Start of Dataset records

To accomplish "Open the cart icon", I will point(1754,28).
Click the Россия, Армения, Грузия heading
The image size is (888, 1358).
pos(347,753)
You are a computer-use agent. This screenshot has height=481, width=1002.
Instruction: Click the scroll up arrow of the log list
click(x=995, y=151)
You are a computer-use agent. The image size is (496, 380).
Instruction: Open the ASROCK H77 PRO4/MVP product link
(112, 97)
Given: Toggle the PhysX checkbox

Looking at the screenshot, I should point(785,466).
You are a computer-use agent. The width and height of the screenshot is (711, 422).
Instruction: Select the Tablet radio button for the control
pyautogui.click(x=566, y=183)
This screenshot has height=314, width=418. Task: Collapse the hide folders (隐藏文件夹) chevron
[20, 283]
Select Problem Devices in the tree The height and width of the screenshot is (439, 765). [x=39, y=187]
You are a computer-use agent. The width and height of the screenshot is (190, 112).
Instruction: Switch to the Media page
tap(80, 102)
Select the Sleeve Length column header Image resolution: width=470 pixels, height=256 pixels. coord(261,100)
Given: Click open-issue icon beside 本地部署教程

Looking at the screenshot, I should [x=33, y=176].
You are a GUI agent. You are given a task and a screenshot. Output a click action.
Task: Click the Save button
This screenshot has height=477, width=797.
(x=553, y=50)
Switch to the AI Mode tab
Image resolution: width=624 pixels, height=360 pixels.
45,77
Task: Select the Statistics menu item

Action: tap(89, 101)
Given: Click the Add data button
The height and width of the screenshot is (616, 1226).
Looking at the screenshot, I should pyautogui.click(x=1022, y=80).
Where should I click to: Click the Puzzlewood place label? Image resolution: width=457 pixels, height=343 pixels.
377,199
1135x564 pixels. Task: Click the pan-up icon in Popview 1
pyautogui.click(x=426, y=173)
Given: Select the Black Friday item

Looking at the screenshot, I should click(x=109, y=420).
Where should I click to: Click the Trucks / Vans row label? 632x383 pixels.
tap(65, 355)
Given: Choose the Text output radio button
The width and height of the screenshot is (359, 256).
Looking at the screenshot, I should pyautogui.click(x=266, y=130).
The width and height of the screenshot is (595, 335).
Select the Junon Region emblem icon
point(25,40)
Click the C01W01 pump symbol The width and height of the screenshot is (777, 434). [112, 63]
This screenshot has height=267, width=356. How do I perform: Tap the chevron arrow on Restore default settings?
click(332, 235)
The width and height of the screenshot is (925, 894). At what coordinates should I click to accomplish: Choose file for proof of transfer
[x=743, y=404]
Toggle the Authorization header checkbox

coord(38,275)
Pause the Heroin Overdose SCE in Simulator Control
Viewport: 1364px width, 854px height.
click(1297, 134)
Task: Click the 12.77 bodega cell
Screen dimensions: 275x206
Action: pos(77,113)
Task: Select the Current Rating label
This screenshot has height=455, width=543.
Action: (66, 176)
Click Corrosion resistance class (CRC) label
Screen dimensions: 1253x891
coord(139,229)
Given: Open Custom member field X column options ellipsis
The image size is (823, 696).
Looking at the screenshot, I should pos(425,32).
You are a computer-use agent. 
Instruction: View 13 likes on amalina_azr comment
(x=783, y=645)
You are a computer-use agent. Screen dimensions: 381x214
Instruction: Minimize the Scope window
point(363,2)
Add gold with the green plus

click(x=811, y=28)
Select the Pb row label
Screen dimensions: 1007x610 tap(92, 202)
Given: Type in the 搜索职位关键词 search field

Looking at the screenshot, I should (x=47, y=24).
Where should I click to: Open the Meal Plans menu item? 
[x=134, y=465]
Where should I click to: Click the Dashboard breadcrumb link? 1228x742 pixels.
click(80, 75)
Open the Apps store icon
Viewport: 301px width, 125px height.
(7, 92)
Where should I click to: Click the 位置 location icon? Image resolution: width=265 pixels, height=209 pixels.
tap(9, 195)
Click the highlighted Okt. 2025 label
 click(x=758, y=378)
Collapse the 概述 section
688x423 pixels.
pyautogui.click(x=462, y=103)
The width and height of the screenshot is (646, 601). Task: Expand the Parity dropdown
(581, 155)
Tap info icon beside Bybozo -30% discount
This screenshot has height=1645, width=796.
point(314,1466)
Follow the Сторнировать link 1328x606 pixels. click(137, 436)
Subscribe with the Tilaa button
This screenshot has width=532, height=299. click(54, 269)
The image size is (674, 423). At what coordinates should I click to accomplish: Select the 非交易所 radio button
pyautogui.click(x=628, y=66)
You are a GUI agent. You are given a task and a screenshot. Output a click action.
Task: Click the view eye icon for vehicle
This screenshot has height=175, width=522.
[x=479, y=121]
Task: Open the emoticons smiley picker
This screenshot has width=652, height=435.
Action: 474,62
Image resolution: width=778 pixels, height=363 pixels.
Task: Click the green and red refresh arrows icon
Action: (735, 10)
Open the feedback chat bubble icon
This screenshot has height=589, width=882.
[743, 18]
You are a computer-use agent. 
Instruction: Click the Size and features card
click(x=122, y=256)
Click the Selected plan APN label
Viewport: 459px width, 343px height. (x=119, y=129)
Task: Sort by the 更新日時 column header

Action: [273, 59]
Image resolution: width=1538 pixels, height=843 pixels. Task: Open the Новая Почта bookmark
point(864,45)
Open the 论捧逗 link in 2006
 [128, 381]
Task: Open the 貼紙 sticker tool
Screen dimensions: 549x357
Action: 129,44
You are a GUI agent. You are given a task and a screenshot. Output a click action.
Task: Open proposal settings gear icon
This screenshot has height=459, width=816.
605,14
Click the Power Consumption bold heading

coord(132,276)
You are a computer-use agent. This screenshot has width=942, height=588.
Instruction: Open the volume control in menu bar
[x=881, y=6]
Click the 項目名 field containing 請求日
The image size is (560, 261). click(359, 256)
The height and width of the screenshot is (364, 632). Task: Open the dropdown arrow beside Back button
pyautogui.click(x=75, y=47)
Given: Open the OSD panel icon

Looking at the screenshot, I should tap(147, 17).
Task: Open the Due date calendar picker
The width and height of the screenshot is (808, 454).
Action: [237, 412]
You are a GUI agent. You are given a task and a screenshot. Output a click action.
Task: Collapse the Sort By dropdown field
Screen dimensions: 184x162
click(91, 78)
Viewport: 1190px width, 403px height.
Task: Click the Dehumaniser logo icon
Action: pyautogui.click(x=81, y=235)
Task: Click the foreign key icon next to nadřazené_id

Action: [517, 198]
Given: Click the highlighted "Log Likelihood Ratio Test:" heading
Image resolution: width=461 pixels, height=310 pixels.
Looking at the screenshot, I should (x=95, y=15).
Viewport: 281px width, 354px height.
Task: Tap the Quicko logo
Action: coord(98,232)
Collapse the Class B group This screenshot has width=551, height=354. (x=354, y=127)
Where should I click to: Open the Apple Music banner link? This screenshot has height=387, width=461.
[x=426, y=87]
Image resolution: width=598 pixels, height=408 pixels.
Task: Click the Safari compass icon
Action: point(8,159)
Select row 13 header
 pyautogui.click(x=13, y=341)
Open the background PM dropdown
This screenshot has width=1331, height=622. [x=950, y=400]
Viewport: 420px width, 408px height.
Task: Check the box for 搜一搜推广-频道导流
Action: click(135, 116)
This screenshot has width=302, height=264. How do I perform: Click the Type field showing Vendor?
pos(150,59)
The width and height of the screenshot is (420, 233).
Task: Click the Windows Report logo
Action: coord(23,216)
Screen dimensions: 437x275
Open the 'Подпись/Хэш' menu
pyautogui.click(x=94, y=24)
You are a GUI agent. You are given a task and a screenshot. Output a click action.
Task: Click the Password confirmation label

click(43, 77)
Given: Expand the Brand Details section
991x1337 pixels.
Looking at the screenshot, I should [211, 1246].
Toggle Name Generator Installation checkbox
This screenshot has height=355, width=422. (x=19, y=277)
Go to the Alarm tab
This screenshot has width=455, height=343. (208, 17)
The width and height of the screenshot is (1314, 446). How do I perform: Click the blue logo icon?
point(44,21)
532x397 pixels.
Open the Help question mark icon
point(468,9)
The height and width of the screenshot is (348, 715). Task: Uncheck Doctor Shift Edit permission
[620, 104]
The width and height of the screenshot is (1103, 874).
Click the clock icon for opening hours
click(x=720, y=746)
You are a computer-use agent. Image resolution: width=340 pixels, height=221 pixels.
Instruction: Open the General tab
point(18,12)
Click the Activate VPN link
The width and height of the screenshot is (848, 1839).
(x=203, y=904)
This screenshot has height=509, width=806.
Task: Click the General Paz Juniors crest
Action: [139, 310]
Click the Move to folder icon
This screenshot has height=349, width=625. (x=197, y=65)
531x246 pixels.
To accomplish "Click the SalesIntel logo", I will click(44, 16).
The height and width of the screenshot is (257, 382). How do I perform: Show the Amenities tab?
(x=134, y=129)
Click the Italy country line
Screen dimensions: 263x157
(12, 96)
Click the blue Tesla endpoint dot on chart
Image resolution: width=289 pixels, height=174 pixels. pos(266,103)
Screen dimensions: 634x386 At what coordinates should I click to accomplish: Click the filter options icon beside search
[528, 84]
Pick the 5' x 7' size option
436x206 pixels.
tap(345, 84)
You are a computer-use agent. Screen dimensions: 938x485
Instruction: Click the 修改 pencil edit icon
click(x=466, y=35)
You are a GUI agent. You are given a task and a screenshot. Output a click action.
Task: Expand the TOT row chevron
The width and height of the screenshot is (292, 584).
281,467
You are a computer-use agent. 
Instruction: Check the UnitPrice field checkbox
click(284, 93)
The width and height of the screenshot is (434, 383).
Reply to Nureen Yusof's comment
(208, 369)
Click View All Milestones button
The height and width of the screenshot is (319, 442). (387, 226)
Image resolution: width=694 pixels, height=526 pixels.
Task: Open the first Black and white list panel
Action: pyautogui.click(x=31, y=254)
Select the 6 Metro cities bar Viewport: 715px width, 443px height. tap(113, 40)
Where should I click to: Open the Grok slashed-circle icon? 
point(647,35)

End of Dataset records

§ **Problem to solve**
Reproduce only the lines above spanning from the line containing "Screen dimensions: 184x162" through the line containing "Given: Click the highlighted", word for word.

§ **Response to this exercise**
Screen dimensions: 184x162
click(91, 78)
Viewport: 1190px width, 403px height.
Task: Click the Dehumaniser logo icon
Action: pyautogui.click(x=81, y=235)
Task: Click the foreign key icon next to nadřazené_id

Action: [517, 198]
Given: Click the highlighted "Log Likelihood Ratio Test:" heading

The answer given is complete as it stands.